Camp de réfugiés à Nauru: le médecin limogé, pression sur Canberra
Le camp de réfugiés de l'île de Nauru, dans le Pacifique, le 2 septembre 2018 à Mike LEYRAL

La médecin-chef chargée par l'Australie de soigner les demandeurs d'asile et réfugiés de Nauru, dans le Pacifique, a été limogée, a annoncé son employeur alors que Canberra tentait de faire pièce aux critiques contre ses camps de rétention controversés.

La société privée chargée par le gouvernement australien de fournir des soins médicaux aux migrants relégués par Canberra dans cette minuscule nation du Pacifique a déclaré que la médecin allait quitter l'île mercredi.

"La médecin-chef de l'IHMS a été démise de ses fonctions (mardi) pour avoir violé le règlement du Centre régional" de rétention, a déclaré à l'AFP l'International Health and Medical Services.

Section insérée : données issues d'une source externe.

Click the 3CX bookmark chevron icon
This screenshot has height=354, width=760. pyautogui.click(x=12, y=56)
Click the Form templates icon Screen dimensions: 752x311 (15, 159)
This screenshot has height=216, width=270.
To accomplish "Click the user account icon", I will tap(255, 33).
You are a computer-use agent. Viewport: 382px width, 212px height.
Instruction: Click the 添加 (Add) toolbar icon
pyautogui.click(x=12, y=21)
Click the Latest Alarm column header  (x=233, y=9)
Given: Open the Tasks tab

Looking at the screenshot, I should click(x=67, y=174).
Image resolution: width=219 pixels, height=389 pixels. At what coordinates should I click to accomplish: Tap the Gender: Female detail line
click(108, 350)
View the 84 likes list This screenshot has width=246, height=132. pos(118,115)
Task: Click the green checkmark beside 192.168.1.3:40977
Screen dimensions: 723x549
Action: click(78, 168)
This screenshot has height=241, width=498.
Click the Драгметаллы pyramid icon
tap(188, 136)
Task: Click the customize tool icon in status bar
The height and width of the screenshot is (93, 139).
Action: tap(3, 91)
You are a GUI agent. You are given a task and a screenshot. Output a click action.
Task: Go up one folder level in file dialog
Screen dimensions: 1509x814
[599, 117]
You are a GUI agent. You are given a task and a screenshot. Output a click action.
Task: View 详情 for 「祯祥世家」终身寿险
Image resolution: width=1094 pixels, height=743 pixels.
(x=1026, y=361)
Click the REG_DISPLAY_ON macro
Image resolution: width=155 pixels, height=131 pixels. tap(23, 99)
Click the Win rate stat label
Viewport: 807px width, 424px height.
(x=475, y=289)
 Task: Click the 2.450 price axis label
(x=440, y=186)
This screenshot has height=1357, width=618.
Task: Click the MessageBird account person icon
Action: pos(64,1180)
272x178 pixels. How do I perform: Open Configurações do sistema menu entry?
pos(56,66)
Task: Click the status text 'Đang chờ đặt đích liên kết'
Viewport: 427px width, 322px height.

D'après le groupe de médias Australian Broadcasting Corporation, il s'agit de Nicole Montana. Elle a été arrêtée par la police mardi soir après avoir photographié un enfant qu'elle traitait, ce qui est interdit par le règlement.

Son prédécesseur avait également été expulsé après un différend avec le gouvernement sur les transferts médicaux.

Le gouvernement australien a déclaré que le limogeage du médecin relevait du gouvernement de Nauru et de son employeur. "Un officier médical de haut rang de remplacement se trouve à Nauru. Il n'y a aucune conséquence sur la continuité des soins pour les transférés", a dit un porte-parole du ministère de l'Intérieur.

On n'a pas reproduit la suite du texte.